Jul. 10, 2013 @ 11:10 PM

1951 movie is still relevant to today

On Sunday, June 23, I decided to watch an old movie not seen for years. After 92 minutes, I started to think about our planet.

Governments around Planet Earth reflect the problem shown in the movie made in 1951 and renewed in 1979.

We have traveled out into space. Are there life forms beyond our knowledge or beliefs?

If we do not change, I believe they may come to show us a new way to live together.

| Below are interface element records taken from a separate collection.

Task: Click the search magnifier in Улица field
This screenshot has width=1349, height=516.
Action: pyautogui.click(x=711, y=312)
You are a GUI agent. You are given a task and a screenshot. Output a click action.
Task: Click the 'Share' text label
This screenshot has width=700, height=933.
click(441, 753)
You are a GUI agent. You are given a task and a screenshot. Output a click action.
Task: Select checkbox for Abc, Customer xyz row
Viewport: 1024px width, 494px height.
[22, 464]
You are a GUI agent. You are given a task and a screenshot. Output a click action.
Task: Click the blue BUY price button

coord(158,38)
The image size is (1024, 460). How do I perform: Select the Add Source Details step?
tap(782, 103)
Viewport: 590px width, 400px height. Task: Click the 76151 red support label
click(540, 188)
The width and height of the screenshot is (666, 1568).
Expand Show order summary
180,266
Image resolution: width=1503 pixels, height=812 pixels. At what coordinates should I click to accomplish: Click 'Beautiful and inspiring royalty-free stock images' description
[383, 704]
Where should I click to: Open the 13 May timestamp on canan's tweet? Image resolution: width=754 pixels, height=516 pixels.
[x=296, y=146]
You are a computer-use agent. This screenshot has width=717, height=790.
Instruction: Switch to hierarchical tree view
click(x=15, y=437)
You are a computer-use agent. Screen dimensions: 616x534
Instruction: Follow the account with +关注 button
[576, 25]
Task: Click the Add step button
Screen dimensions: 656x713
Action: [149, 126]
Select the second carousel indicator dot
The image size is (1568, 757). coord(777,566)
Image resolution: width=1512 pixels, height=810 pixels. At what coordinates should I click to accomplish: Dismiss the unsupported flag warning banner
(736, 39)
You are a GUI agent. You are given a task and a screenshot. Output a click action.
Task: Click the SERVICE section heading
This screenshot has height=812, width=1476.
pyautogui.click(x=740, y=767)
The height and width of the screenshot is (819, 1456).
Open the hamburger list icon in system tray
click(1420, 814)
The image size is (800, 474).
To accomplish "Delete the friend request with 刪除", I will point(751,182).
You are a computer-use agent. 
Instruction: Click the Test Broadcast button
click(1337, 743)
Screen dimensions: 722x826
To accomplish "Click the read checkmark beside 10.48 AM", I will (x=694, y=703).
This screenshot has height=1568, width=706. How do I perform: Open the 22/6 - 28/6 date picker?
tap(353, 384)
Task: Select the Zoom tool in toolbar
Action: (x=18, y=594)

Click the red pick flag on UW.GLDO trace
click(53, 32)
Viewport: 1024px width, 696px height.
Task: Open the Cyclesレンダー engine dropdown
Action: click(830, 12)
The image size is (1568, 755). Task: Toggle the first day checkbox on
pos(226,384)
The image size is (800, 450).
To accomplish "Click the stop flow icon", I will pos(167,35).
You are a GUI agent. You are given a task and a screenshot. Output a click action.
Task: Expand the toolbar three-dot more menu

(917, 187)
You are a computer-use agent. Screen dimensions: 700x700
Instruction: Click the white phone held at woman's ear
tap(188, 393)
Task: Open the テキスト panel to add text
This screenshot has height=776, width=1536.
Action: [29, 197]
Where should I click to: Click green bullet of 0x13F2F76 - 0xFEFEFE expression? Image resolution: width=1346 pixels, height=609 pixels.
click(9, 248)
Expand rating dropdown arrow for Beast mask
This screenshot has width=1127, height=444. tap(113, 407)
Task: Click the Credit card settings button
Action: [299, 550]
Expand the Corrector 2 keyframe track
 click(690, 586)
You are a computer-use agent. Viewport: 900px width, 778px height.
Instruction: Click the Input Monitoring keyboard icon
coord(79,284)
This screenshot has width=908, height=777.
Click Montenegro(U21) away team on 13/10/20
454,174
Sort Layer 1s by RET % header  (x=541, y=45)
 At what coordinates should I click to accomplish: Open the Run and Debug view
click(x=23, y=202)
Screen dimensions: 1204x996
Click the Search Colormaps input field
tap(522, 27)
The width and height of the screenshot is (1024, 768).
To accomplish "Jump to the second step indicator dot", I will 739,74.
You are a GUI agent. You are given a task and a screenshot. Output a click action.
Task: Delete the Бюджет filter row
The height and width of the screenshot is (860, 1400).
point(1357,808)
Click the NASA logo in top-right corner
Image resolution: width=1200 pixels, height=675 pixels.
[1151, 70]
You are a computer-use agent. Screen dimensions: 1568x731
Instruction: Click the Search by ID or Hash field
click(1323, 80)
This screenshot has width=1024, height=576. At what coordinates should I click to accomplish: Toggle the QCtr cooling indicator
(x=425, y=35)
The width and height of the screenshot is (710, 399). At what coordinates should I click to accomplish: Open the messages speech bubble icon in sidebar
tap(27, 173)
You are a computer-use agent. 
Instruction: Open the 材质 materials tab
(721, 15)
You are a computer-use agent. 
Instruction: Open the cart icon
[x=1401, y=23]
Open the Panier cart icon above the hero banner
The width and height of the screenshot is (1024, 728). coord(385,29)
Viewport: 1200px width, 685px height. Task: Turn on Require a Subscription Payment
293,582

Find this movie: "The Day The Earth Stood Still."

Don Watts

Huntington

Court could OK same-sex marriage

The Supreme Court has "spoken" in two cases involving same-sex marriage. In the first case, DOMA, the Defense of Marriage Act (which defines marriage as a union of a man and a woman), was challenged by the survivor of a same-sex marriage performed in a state that had legalized such marriages. The court could have (and should have) found DOMA unconstitutional because Congress is without power to define marriage. It chose instead to find that DOMA violates the 14th Amendment by denying equal protection of the law to the rights of legally married same-sex couples. By necessary implication, these rights spring from the state's legalization of same-sex marriage.

In the second case, citizens of California appealed a decision of the 9th Circuit Court of Appeals, which declared that a recently adopted amendment to the California Constitution (defining marriage as a union of a man and a woman) violates the equal protection clause of the 14th Amendment.

This is the identical issue decided in the DOMA case. Since California has not legalized same-sex marriage, the rationale by which the Supreme Court overturned DOMA would require it to overturn the 9th Circuit decision. The court creatively avoided the issue, dismissing the appeal on the pretext that citizens of California lack standing to appeal the decision, because they were not "hurt" by the decision. The Circuit Court's decision stands, but it applies only to California. Other states are not precluded from defining marriage as a union of a man and a woman.

But proponents of same-sex marriage will continue to urge state legislatures to redefine marriage. And we may expect the Supreme Court to eventually follow the lead of the 9th Circuit and creatively construe the 14th Amendment as establishing a constitutional right to same-sex marriage.